__Action item__: Below are the entries. Print only the lines starting at the one with "Task: Sort by" and ending at the one with "The width and height of the screenshot is (851, 421).", exactly, with no pictures.

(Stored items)
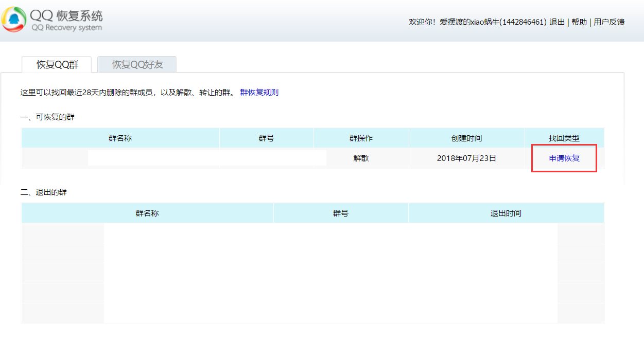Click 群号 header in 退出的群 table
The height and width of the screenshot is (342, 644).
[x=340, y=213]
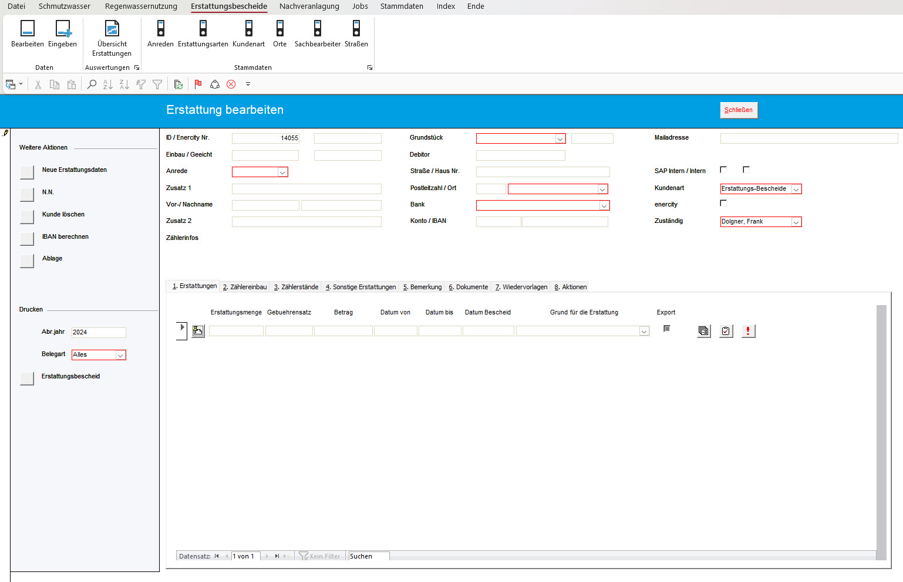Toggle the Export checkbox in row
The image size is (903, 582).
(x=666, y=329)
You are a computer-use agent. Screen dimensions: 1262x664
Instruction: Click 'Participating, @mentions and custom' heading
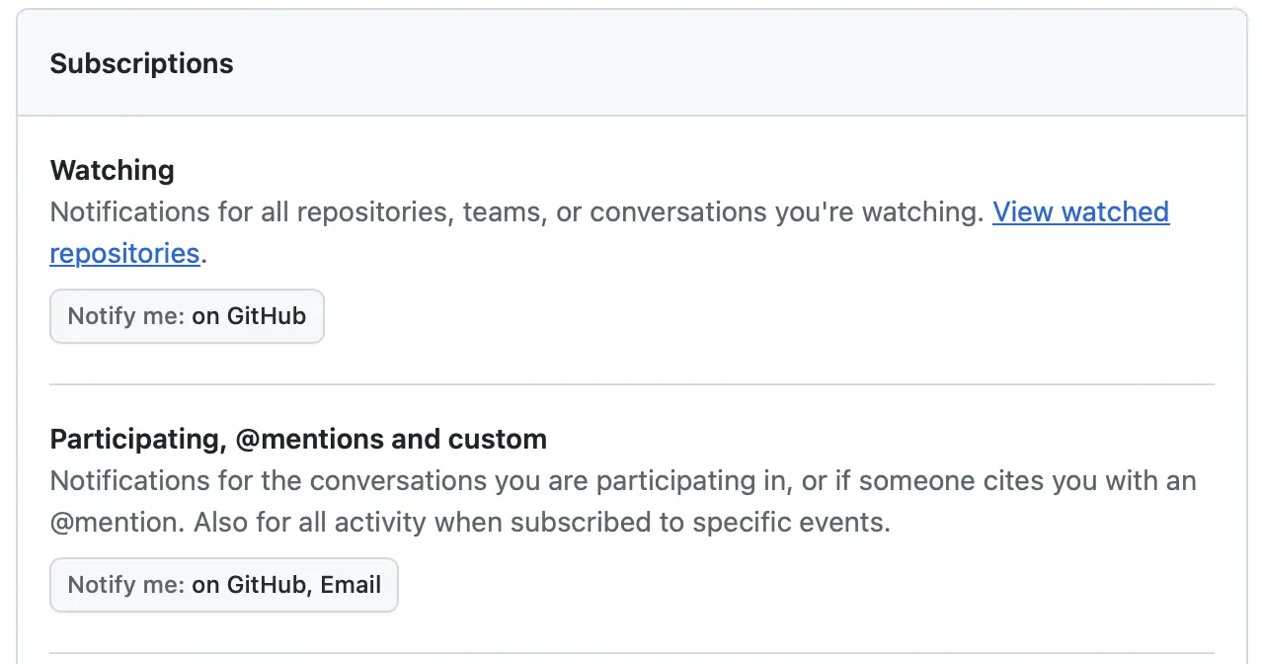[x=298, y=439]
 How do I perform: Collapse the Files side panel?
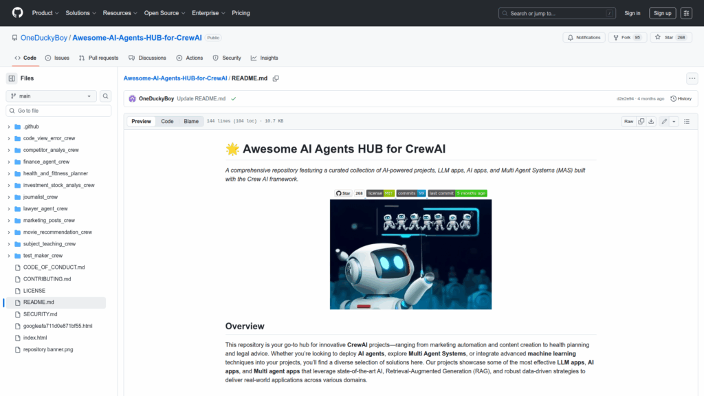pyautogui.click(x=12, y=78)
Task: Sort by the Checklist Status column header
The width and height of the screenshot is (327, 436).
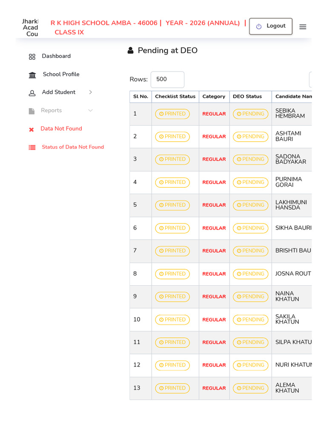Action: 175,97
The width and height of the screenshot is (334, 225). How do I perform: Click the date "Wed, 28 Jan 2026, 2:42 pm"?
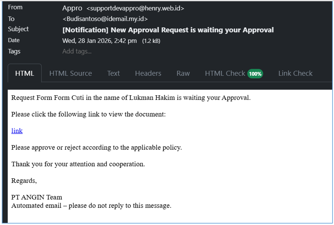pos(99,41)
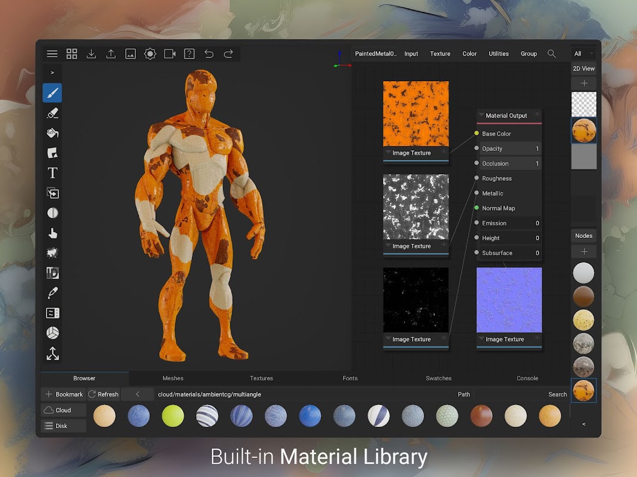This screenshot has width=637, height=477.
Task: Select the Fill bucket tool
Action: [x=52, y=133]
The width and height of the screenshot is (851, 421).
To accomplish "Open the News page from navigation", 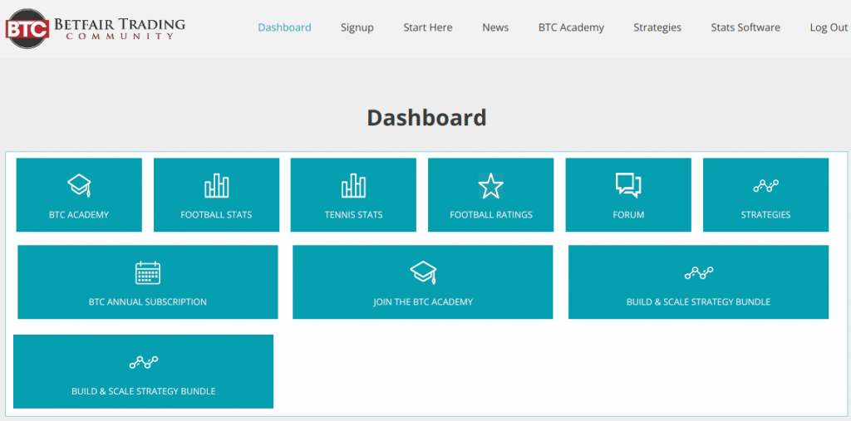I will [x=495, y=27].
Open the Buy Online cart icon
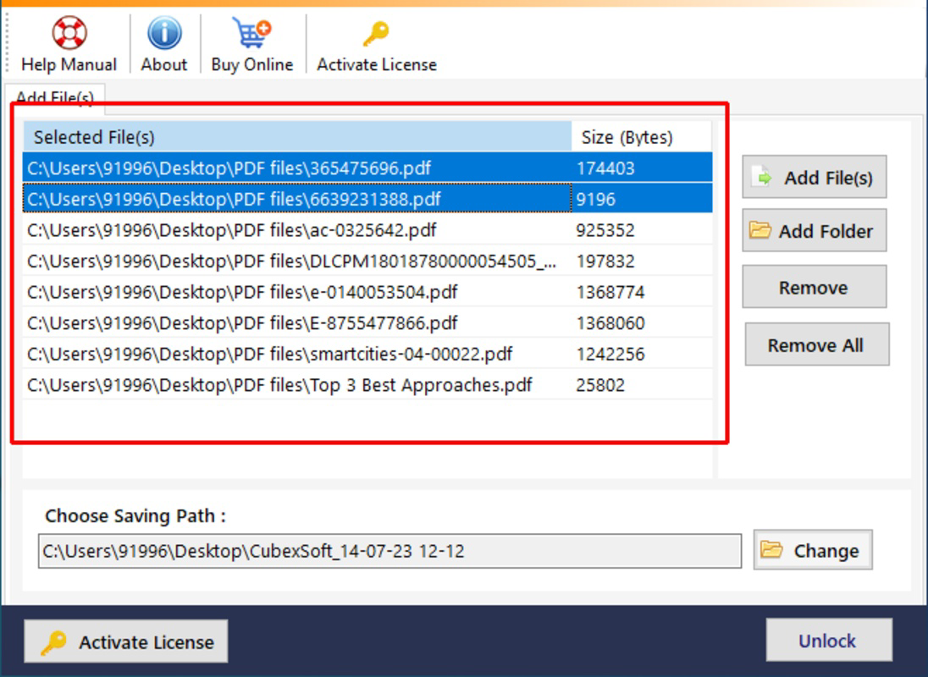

__Result of this task__:
Task: Sort by the Checklist Status column header
The width and height of the screenshot is (327, 436).
Action: 175,97
The width and height of the screenshot is (334, 225). How do I perform: Click the date "Wed, 28 Jan 2026, 2:42 pm"?
pos(99,41)
This screenshot has width=637, height=477.
Task: Select the Fill bucket tool
Action: [x=52, y=133]
The width and height of the screenshot is (851, 421).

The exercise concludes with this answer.